On Boom Town, Tracy and Gable mended their fences. The world's biggest movie star would stand off camera transfixed while watching America's greatest actor go through his paces. He would, however, tease Tracy about his height or looks or surly temper. Tracy, never one to turn away from a good ribbing, would say of Gable... can't act, doesn't care and everybody loves him better than any actor that was ever born.
Gable always had top billing and that was one thing that rankled Tracy. After Boom Town, Tracy had it written into his contract that in any future co-ventures he would have his turn at the top but they never made another film together. They would, however, remain friends for the rest of their short lives.
It was not just old home week for Gable and Colbert also Tracy and Gable. Tracy and Lamarr had just finished working on I Take This Woman (1940) and would be reunited again in 1942 for Tortilla Flat. And Lamarr and Gable would immediately follow Boom Town with a delightful comedy, Comrade X (1940).
Gable would always recall Boom Town due to a fight scene (a terrific one near the end) where something went awry and he ended up in the hospital, spitting out (false) teeth and in need of stitches. MGM honchos must have been wetting themselves.
A large supporting cast featured Frank Morgan (fresh off his title role in 1939s The Wizard of Oz) and gravelly-voiced Chill Wills in amusing comedy roles and little-known Marion Martin in a sparkling turn as a saloon hostess.
Most of the filming was done at the studio, certainly all of the interior work, and the early oil field scenes were filmed near Bakersfield, California. A highlight of those scenes involves an exciting oil fire.
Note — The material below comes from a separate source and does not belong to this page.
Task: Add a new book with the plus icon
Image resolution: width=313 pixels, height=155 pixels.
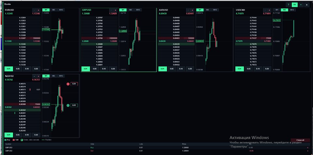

The film took a serious look at the early oil business in this country and delved some into antitrust laws and wildcatters' indifference to the laws of conservation just to keep it from getting too light and fluffy. L. B. Mayer liked his dramas to include something messagy.
When the focus was on the early friendship and their starting out as wildcatters, the film was at its best. It was softer and less edgy when focused on Colbert and Lamarr. Both actresses certainly gave sincere performances but their parts weren't as well-written or as interesting as their male counterparts. If it weren't for this, Boom Town might have been a great film but it is still a good one, highly entertaining.